That afternoon, the school bus dropped me off at the end of Jacob's Way. The school bus always dropped me off at the end of Jacob's Way, but since it was a Friday, a few notes of Sergei Rachmaninoff, Dad's favorite composer, drifted down the street to greet me.

Dad had been a lawyer, too, back when he and Mom worked on the Frivolous Lawsuit of the Century (or the FL of the C). That was how they'd met all those years and kids ago. Dad had been for the defense, and Mom had been for the plaintiff, but somehow, they'd impressed each other with their legal briefs. Mom's team had won the case, but they'd both made out like buccaneers on their share of the legal fees.
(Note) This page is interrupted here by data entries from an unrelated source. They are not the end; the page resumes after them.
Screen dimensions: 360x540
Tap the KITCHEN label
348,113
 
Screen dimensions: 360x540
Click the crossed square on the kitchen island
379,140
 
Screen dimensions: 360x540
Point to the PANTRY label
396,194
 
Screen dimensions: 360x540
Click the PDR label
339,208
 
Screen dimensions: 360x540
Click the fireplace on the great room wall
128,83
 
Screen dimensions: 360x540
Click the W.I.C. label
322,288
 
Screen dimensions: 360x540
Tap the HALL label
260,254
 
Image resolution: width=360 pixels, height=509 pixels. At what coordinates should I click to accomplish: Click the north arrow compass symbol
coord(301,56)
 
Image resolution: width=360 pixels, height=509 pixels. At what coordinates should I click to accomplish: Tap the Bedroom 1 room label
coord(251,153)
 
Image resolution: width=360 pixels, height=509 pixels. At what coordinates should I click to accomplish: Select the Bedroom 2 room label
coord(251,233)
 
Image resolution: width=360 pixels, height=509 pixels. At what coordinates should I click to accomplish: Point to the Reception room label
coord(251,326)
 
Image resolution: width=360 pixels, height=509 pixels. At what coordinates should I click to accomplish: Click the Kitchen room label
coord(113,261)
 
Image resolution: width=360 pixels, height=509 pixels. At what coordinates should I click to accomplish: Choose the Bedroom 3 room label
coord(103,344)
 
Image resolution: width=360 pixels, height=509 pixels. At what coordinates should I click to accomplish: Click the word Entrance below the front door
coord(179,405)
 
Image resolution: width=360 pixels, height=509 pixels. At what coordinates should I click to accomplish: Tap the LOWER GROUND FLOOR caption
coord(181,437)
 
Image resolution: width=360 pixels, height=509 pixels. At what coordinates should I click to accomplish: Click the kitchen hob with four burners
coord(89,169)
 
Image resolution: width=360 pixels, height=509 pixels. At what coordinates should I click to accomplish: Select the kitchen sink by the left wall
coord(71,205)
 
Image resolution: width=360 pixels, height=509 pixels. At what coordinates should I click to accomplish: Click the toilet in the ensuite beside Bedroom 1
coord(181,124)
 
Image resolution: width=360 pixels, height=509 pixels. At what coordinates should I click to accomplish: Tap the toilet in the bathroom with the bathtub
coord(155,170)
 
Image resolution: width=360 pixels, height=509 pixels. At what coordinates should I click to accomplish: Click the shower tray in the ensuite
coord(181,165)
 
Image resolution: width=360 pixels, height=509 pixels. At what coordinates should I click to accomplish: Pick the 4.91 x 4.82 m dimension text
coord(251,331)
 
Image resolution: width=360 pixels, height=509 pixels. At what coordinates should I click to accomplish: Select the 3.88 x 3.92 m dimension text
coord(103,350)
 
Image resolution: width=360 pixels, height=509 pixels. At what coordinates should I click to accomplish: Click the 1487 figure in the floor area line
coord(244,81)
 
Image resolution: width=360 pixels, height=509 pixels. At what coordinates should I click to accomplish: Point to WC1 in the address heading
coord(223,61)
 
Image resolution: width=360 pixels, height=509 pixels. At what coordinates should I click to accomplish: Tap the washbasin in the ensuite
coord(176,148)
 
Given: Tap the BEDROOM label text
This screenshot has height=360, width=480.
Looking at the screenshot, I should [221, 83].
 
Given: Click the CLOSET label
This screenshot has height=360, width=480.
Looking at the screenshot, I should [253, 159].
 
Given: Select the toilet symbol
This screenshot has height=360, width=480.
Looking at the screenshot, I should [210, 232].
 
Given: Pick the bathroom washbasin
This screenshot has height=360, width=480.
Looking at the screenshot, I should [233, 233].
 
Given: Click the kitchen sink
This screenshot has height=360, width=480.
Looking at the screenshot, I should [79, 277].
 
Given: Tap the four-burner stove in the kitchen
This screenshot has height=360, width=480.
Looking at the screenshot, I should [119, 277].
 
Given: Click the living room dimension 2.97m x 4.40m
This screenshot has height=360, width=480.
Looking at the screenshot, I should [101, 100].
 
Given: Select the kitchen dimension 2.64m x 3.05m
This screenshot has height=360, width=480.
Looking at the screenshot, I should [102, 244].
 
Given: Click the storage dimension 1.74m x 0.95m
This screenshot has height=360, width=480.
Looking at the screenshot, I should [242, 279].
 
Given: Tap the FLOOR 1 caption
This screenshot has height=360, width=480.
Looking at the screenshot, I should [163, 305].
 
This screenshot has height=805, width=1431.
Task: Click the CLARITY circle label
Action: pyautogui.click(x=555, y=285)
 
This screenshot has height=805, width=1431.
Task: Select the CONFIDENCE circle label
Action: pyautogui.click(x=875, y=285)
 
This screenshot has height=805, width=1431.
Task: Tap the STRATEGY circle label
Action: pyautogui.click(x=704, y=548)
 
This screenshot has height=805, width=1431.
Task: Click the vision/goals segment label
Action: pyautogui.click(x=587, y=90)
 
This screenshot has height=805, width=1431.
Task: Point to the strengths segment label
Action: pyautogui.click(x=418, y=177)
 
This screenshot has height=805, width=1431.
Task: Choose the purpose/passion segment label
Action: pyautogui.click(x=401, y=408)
As soon as that verdict had been read, they'd given their day jobs the boot and gotten married in Las Vegas (though it hadn't been one of
those
weddings—the ceremony had been private and several miles from the Strip). Mom had taken up Sudoku—she was now on the national team—and Dad had opened a garage.

Classics by Jesse had four bays and a storefront on Main Street, but that hadn't stopped Dad from turning our garage into a workshop complete with a floor jack and a fully stocked tool chest. He closed early on Fridays so his teenage employees could have a social life, so instead of tinkering at work, he spent the rest of the night tinkering in our garage.

“Hey, Dad!” I shouted over Mr. Rachmaninoff's most famous concerto. Dad's shop wasn't called Classics by Jesse just because he had a thing for classic cars. “Do you have a second?”

Dad pushed his goggles back. He looked like a reverse raccoon, with light eyes and dark cheeks. “Sure, Dave. What's on your mind?”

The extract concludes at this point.